Only the lines holding "value" are wanted. Copy every one from the records below.

(Dataset items)
--- START ---
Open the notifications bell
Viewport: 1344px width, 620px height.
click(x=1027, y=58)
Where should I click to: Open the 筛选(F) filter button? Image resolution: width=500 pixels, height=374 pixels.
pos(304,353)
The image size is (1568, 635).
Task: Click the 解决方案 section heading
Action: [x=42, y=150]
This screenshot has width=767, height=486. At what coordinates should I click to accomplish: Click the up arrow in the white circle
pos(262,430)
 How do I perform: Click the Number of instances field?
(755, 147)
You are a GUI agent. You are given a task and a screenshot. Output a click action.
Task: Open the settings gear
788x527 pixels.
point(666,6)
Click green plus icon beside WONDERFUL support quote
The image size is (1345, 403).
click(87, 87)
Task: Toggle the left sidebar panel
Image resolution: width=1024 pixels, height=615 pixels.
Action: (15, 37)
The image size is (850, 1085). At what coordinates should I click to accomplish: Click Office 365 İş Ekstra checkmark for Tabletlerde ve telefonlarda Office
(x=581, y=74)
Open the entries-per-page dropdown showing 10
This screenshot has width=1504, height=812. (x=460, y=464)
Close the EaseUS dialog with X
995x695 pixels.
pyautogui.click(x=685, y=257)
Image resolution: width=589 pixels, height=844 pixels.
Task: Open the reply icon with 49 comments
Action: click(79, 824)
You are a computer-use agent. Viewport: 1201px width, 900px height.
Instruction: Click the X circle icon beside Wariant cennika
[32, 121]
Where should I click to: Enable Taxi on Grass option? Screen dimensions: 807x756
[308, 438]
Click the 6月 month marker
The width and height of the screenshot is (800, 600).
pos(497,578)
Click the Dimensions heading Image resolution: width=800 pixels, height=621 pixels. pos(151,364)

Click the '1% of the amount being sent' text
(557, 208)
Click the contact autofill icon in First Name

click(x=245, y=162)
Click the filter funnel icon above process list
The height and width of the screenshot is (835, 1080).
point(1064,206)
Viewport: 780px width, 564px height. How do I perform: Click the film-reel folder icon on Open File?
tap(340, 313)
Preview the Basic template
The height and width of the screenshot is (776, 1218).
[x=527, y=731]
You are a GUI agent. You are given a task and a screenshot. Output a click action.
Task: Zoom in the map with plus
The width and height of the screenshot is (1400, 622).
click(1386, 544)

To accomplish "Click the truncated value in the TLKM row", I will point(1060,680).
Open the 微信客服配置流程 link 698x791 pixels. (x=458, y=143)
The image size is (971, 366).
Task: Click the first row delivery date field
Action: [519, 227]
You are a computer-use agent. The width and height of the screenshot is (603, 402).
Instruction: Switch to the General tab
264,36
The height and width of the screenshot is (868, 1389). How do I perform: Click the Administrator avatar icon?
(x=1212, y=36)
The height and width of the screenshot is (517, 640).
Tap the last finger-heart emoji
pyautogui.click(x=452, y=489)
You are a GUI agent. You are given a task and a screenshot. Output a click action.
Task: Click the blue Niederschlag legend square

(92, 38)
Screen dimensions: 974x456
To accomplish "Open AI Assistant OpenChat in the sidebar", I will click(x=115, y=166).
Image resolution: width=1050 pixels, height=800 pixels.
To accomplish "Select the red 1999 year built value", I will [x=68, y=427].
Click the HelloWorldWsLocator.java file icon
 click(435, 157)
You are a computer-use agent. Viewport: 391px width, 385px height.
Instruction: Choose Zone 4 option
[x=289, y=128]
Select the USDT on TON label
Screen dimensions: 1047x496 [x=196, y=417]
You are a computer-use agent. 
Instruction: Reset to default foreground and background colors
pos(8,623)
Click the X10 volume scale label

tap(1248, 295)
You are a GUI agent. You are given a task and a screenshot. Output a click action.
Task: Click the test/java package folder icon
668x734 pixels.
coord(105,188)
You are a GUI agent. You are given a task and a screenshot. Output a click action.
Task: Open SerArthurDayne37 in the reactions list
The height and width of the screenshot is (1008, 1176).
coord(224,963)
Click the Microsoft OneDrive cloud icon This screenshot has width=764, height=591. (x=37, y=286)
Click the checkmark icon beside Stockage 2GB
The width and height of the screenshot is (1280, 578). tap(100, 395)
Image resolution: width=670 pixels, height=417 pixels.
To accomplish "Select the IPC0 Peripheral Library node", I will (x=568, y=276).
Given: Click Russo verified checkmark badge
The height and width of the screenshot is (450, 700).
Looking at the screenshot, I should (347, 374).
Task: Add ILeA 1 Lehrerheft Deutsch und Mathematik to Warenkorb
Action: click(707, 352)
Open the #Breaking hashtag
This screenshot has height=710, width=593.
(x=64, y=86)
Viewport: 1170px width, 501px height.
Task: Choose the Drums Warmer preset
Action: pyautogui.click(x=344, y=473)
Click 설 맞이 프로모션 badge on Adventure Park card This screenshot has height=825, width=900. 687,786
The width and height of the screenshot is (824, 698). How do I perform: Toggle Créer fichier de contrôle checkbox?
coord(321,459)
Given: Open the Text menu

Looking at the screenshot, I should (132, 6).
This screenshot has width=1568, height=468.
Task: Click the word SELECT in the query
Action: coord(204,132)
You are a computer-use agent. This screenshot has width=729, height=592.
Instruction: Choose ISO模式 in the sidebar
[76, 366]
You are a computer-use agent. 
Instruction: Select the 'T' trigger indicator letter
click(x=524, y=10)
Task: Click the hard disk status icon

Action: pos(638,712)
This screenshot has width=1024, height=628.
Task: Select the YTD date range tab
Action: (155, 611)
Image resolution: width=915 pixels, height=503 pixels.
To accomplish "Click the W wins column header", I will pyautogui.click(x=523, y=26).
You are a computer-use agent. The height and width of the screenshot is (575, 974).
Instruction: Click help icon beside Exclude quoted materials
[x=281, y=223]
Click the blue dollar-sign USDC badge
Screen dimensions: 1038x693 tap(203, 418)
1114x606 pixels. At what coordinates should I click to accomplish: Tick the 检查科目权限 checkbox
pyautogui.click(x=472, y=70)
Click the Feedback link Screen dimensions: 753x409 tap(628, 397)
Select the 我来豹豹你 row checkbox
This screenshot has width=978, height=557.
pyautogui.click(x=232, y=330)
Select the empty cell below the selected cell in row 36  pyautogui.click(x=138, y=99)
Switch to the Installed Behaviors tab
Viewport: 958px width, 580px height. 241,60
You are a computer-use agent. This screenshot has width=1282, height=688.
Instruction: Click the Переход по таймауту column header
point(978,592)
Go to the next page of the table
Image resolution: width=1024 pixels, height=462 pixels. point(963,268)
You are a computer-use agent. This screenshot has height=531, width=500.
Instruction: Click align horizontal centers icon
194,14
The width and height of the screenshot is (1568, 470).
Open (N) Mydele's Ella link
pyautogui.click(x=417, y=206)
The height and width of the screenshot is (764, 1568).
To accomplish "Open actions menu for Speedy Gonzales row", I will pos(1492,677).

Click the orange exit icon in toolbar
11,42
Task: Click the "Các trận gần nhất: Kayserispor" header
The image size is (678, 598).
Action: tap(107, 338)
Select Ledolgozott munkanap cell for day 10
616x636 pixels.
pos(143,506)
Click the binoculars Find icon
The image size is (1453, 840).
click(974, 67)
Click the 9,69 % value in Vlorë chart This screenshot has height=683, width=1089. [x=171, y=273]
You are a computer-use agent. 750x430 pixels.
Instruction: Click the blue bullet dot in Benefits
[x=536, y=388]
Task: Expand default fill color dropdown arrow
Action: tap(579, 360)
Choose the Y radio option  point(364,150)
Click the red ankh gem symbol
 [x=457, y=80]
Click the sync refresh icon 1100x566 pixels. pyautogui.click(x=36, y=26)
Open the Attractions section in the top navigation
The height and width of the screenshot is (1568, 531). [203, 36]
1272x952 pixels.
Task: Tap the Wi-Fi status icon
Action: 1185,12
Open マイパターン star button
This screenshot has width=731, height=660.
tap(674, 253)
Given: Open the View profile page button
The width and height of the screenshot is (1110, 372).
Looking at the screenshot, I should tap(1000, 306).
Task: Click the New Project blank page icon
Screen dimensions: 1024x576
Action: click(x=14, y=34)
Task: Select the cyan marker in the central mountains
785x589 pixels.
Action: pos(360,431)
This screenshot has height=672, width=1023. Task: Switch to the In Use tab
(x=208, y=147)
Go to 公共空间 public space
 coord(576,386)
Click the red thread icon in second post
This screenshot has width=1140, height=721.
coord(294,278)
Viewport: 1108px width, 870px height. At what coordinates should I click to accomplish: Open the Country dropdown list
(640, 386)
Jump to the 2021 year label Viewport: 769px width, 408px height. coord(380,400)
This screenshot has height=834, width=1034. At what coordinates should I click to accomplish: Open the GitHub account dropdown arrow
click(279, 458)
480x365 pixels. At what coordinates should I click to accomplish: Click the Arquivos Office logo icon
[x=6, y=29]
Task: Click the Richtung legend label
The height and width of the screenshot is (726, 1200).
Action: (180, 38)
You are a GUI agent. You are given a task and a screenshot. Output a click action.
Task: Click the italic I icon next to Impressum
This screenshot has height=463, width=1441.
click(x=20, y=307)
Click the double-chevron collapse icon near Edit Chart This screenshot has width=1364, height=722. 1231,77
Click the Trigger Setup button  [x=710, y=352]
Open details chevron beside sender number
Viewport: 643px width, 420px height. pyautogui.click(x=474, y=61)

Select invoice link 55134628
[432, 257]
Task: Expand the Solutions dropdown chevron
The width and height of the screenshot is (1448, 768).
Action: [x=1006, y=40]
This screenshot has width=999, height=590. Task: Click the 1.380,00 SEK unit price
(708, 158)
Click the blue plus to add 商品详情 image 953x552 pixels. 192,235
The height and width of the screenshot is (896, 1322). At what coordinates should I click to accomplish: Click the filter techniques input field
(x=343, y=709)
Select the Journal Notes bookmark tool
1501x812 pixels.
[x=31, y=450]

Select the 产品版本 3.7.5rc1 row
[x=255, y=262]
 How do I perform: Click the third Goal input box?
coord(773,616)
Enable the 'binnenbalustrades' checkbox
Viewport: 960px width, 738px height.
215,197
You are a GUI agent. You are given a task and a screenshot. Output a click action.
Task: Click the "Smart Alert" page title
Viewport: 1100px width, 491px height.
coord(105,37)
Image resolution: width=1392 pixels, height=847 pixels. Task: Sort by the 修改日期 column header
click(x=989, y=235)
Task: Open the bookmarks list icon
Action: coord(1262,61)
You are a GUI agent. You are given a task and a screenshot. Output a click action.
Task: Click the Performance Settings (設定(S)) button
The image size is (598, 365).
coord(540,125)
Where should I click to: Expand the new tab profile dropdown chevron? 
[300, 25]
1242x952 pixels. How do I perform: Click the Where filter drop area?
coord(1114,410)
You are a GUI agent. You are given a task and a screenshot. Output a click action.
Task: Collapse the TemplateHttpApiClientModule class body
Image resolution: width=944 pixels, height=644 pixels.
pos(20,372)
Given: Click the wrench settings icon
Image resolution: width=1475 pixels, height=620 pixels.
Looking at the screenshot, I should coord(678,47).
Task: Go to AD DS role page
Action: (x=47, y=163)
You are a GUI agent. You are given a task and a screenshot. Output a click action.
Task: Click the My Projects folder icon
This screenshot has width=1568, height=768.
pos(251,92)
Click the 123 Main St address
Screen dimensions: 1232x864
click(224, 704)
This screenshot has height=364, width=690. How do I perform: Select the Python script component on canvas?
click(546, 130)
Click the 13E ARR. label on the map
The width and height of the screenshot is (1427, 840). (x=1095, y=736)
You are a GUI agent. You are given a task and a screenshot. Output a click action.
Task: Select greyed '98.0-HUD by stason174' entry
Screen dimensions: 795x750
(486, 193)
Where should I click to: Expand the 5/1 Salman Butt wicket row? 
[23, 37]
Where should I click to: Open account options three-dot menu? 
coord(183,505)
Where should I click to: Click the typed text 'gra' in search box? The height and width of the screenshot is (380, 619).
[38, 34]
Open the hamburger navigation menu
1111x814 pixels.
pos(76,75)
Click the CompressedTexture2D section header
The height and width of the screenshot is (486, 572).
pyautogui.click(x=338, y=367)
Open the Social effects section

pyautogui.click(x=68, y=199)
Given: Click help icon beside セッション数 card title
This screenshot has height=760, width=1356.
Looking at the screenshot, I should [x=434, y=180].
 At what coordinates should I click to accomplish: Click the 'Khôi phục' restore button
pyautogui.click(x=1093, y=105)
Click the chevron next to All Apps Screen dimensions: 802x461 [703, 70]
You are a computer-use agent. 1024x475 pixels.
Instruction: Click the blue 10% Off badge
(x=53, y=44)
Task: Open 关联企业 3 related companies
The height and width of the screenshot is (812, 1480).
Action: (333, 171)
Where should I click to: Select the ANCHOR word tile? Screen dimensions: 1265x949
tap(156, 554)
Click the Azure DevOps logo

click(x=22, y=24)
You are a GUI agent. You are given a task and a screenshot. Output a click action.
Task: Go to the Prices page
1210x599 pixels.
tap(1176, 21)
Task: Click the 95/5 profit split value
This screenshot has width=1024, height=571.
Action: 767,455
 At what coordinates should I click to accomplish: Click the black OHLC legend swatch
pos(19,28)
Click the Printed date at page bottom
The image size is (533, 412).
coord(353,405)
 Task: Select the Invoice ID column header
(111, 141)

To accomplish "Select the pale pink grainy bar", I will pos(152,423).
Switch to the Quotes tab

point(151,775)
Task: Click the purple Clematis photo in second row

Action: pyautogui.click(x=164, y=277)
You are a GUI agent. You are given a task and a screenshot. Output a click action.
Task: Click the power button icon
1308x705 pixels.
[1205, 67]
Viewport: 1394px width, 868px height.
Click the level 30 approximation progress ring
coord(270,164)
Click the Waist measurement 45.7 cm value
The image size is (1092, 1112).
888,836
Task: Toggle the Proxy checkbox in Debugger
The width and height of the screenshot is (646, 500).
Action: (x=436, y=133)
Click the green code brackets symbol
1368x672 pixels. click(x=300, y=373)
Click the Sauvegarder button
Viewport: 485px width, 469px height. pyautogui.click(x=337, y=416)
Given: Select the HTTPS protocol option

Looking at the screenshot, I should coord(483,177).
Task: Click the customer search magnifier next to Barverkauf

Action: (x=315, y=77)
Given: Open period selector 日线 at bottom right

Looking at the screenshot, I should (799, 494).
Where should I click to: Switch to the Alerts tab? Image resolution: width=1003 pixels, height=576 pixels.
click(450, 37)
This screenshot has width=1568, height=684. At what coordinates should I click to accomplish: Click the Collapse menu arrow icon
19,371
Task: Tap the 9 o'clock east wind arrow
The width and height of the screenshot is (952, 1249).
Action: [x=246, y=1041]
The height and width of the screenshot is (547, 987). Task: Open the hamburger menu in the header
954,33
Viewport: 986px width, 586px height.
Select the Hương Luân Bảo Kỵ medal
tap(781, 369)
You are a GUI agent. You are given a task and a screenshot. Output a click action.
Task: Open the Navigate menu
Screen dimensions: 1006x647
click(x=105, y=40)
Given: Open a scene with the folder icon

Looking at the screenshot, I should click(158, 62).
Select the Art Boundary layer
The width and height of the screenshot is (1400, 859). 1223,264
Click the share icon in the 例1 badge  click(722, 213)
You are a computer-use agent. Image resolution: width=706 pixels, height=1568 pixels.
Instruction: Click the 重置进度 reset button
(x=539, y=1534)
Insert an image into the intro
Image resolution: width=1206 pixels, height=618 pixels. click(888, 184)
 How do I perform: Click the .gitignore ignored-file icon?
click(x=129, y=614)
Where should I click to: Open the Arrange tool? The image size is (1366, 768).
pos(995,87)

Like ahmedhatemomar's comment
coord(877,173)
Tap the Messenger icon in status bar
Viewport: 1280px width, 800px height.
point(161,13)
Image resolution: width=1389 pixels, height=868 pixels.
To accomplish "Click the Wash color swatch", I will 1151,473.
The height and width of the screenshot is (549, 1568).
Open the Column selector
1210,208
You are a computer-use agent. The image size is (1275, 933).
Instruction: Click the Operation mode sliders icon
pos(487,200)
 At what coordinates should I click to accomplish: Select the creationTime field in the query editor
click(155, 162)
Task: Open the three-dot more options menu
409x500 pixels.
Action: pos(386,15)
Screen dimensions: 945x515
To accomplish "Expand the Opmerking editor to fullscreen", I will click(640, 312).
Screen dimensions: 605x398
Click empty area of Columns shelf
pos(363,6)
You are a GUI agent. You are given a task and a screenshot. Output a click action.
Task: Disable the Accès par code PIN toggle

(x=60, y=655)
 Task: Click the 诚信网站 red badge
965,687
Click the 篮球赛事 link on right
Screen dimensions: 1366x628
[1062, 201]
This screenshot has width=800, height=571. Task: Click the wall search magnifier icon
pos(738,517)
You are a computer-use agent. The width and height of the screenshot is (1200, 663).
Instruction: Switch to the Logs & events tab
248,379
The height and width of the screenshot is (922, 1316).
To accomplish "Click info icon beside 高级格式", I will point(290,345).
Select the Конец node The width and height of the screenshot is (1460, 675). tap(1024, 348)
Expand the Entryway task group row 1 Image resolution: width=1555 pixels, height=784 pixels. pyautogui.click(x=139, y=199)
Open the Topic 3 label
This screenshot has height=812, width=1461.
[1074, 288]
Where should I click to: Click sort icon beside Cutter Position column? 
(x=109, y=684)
--- END ---
_Output for this task:_
To accomplish "Click the truncated value in the TLKM row", I will point(1060,680).
To accomplish "Select the red 1999 year built value", I will [x=68, y=427].
Click the 9,69 % value in Vlorë chart This screenshot has height=683, width=1089. [x=171, y=273]
Task: Click the 95/5 profit split value
Click the Waist measurement 45.7 cm value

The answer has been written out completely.